• _TASK OBJECTIVE_
From the records below, print exactly the lines starting at the one containing "This screenshot has height=412, width=412." and ending at the one containing "The width and height of the screenshot is (729, 379).", ends included, and nothing else.

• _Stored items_
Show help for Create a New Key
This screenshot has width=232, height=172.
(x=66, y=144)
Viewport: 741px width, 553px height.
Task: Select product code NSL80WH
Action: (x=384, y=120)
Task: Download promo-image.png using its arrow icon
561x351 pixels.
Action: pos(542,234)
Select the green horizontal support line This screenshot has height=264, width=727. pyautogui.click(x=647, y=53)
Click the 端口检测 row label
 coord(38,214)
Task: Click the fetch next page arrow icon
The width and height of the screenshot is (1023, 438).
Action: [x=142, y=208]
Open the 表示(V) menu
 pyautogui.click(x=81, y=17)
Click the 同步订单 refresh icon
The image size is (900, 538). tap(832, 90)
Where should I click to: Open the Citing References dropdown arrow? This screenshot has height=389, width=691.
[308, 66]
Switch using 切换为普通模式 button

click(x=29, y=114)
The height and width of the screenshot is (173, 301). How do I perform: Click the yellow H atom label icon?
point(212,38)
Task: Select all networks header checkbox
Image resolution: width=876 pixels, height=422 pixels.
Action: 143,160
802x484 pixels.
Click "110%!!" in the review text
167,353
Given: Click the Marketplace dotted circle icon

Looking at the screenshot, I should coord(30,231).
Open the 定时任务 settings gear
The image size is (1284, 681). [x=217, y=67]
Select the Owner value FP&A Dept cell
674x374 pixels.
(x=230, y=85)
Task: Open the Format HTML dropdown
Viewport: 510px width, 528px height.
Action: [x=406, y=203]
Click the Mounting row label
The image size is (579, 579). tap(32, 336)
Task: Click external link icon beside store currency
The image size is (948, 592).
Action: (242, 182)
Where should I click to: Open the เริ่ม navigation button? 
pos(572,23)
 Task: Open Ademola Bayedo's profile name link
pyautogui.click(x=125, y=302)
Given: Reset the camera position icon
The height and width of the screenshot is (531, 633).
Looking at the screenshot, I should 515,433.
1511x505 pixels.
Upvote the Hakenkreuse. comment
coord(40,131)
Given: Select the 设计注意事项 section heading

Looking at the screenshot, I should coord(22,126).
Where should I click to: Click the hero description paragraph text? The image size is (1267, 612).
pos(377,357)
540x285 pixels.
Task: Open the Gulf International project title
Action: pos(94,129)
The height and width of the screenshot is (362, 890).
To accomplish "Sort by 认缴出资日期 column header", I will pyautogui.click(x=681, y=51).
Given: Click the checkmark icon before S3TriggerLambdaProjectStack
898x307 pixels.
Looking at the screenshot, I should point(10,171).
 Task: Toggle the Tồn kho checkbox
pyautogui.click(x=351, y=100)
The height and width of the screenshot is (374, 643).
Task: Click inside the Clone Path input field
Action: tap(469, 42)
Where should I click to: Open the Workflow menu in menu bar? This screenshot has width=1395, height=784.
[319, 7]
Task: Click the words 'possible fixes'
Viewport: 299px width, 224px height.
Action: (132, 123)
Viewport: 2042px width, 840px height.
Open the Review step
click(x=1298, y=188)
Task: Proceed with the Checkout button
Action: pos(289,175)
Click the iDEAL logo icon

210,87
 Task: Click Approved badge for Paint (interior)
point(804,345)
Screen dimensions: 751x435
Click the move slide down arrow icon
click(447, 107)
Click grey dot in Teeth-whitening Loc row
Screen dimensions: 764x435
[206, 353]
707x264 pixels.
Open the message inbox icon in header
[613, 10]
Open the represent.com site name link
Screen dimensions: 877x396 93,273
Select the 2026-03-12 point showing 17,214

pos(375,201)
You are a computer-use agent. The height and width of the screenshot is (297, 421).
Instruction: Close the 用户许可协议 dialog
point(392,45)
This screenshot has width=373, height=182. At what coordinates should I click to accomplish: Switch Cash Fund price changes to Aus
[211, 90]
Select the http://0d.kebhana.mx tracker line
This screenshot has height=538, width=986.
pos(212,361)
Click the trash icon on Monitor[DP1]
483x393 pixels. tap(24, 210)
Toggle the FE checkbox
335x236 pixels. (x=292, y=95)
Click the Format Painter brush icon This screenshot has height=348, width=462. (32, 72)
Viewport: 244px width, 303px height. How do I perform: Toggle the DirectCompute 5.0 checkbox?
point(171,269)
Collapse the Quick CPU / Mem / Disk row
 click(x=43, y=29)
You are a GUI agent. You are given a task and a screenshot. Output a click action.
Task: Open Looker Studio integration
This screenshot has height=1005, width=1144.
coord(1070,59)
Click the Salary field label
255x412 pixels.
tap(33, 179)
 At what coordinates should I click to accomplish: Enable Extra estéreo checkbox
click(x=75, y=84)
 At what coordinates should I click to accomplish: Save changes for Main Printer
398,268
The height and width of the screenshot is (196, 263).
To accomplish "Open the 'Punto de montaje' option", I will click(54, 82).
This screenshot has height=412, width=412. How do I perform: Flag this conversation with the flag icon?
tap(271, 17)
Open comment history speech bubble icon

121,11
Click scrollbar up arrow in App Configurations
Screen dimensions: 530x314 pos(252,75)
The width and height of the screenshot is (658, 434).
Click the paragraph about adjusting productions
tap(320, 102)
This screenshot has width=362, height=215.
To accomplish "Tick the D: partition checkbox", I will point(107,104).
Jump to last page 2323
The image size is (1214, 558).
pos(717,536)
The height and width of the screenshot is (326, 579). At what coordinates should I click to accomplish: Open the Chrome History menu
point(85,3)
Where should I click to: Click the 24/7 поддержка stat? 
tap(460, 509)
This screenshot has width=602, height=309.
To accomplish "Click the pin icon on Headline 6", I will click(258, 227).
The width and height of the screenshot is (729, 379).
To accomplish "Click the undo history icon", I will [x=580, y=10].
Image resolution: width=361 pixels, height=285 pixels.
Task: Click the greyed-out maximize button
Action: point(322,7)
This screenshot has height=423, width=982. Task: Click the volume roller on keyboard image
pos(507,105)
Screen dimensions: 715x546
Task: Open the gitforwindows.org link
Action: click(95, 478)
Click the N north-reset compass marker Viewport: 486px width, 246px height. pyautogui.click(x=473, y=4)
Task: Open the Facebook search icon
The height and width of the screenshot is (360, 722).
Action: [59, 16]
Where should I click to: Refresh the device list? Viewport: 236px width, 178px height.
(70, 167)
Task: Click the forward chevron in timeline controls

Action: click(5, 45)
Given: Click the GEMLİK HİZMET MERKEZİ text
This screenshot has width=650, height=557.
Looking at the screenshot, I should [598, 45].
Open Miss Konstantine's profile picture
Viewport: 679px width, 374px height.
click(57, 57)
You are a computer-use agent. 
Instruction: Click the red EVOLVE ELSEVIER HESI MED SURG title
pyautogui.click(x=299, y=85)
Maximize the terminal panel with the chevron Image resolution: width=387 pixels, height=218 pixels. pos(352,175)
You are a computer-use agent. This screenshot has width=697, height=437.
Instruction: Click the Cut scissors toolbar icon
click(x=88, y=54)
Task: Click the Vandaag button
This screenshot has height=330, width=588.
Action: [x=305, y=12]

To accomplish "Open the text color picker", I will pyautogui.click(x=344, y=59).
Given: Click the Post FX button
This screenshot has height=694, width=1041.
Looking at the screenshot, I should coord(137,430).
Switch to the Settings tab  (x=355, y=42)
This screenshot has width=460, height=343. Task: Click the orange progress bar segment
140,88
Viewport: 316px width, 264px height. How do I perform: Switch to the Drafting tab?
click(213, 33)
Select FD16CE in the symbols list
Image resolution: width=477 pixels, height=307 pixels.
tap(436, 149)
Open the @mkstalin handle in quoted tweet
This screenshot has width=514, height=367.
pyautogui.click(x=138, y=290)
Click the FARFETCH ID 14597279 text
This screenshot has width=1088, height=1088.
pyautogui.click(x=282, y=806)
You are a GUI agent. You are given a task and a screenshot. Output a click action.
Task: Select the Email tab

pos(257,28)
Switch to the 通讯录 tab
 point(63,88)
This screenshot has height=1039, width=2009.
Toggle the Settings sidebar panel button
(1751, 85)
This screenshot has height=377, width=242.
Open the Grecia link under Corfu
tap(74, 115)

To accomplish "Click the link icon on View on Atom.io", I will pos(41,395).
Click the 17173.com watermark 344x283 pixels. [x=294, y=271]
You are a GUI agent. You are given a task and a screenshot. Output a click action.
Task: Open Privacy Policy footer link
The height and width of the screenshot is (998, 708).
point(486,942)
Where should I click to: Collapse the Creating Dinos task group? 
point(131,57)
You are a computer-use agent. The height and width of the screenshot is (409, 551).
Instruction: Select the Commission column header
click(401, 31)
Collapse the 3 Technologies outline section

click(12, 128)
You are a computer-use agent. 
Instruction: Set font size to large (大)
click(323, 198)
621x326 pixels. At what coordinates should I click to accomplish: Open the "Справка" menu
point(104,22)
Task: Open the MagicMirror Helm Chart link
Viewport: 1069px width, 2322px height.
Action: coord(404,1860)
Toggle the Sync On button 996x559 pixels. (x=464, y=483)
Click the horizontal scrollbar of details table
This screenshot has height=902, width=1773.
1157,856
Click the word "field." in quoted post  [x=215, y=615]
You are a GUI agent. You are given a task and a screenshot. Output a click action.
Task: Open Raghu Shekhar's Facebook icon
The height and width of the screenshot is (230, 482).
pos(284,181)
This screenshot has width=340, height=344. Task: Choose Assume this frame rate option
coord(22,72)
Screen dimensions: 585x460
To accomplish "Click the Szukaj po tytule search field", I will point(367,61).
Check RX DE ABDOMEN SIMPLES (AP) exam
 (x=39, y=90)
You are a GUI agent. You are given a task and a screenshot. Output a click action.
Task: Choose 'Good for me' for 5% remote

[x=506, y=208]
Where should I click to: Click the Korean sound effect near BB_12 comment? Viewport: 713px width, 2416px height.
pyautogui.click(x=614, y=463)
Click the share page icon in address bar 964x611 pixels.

• _SOLUTION FOR THIS TASK_
This screenshot has height=412, width=412. How do I perform: Flag this conversation with the flag icon?
tap(271, 17)
Open comment history speech bubble icon

121,11
Click scrollbar up arrow in App Configurations
Screen dimensions: 530x314 pos(252,75)
The width and height of the screenshot is (658, 434).
Click the paragraph about adjusting productions
tap(320, 102)
This screenshot has width=362, height=215.
To accomplish "Tick the D: partition checkbox", I will point(107,104).
Jump to last page 2323
The image size is (1214, 558).
pos(717,536)
The height and width of the screenshot is (326, 579). At what coordinates should I click to accomplish: Open the Chrome History menu
point(85,3)
Where should I click to: Click the 24/7 поддержка stat? 
tap(460, 509)
This screenshot has width=602, height=309.
To accomplish "Click the pin icon on Headline 6", I will click(258, 227).
The width and height of the screenshot is (729, 379).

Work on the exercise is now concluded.